Whether you rent or own your home, you’ll need insurance to protect yourself in case of damage to your property or theft of your stuff.

Homeowners insurance is required, and typically you buy it during the homebuying process. Many mortgage servicers include insurance premiums in monthly payments and then pay the insurer themselves, so you never actually pay your insurance company directly. Renters insurance may or may not be required by your landlord, but every renter should purchase it anyway. 

Both homeowners and renters insurance policies cover damage to your stuff in case of vandalism, fire, and some natural disasters like lightning or something falling on the building. They also protect you in case of theft. 

Generally, a homeowners or renters insurance policy should be large enough to cover 50% to 70% of the value of the items in your home. If you’ve upgraded your home office setup during the pandemic, make sure your policy is large enough to cover it! If you have any valuable items that you want fully covered — engagement rings, works of art, musical instruments, specialty equipment for work — purchase separate policies for those items. (More on that later.)

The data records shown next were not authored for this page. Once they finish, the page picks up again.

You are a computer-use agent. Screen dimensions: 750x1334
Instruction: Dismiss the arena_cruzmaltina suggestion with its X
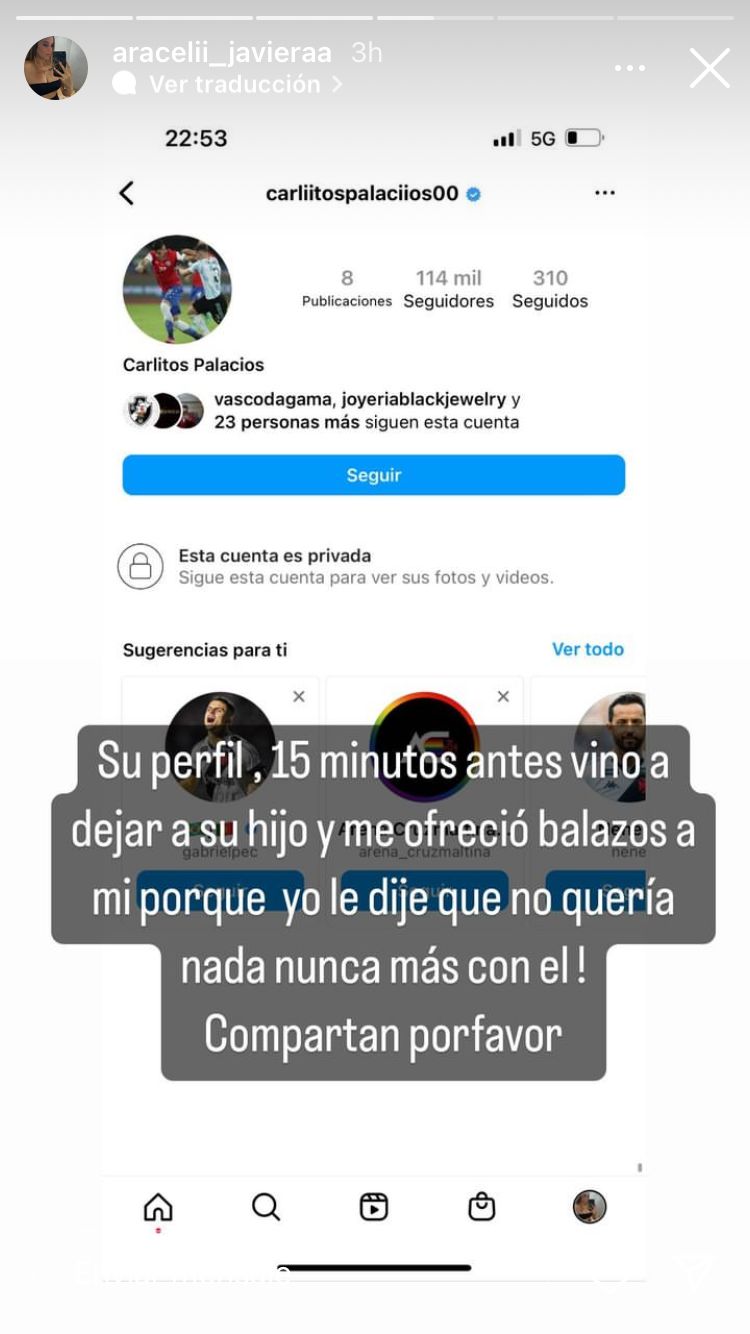pyautogui.click(x=502, y=696)
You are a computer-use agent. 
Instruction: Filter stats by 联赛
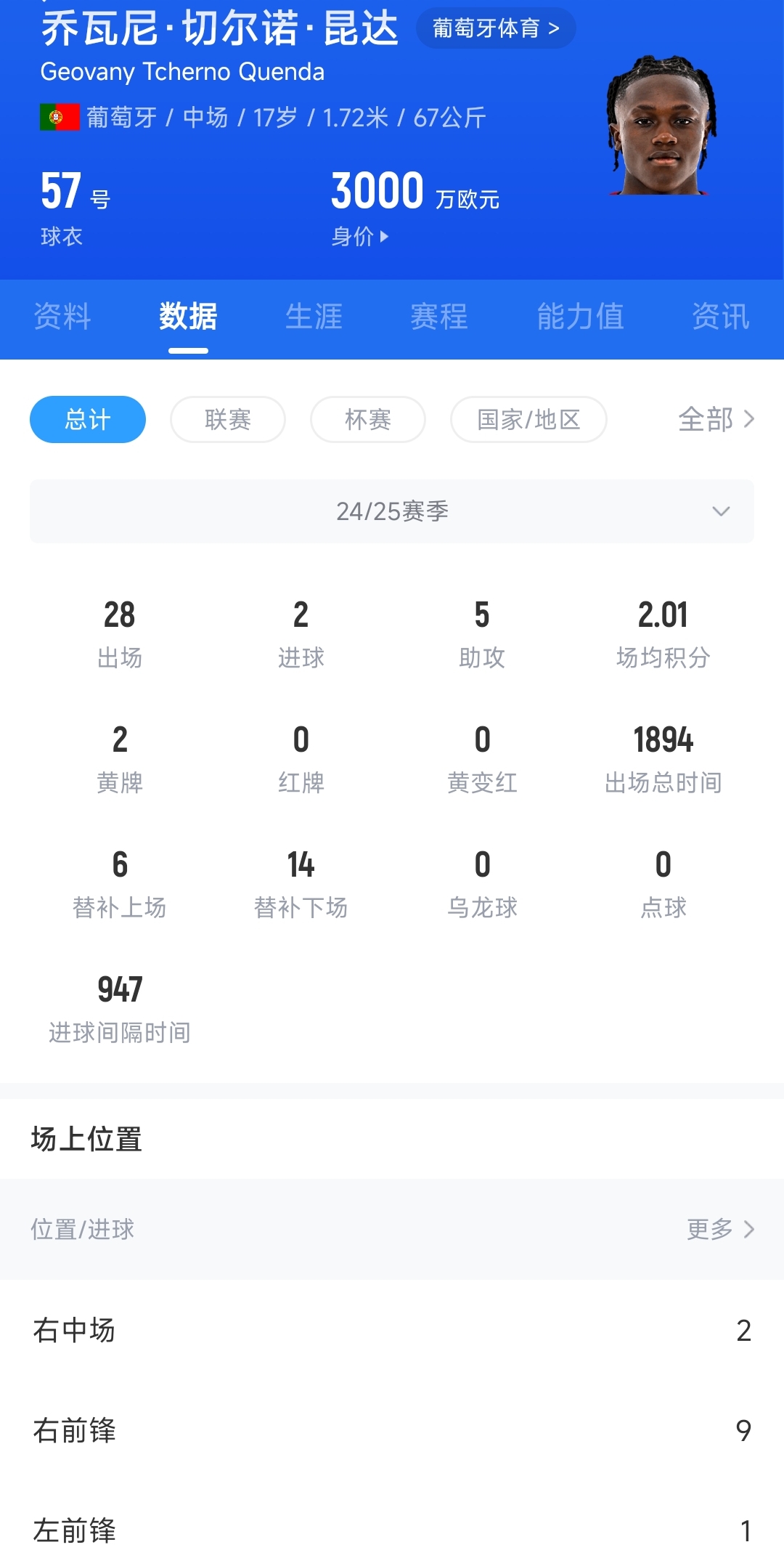pyautogui.click(x=228, y=420)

A renters insurance policy typically only needs to cover the contents of your apartment since the building is covered by the landlord. Homeowners insurance needs to cover the home itself too. 

Most homeowners insurance policies cover repairs to a home itself in case of fire, hail, or hurricane damage. But if you live in a place where flooding is likely, you’ll need to purchase flood insurance through the National Flood Insurance Program. Californians should note that earthquake insurance policies are available too. Talk to your insurance agent to see if these things are a good idea in your area.

Homeowners policies usually don’t cover barns, gazebos, back houses, or detached garages. If you have another structure on your property, an insurance agent can help you purchase outbuilding coverage. 

In addition to the contents of your home and your home itself, homeowners insurance can also provide liability coverage for accidents inside your home. This includes damage caused by pets, like dog bites, and the cost of any necessary legal defense or settlement. Homeowners policies generally cover liability up to about $100,000, so we often recommend that our clients purchase umbrella policies too. (More on that later, too.) 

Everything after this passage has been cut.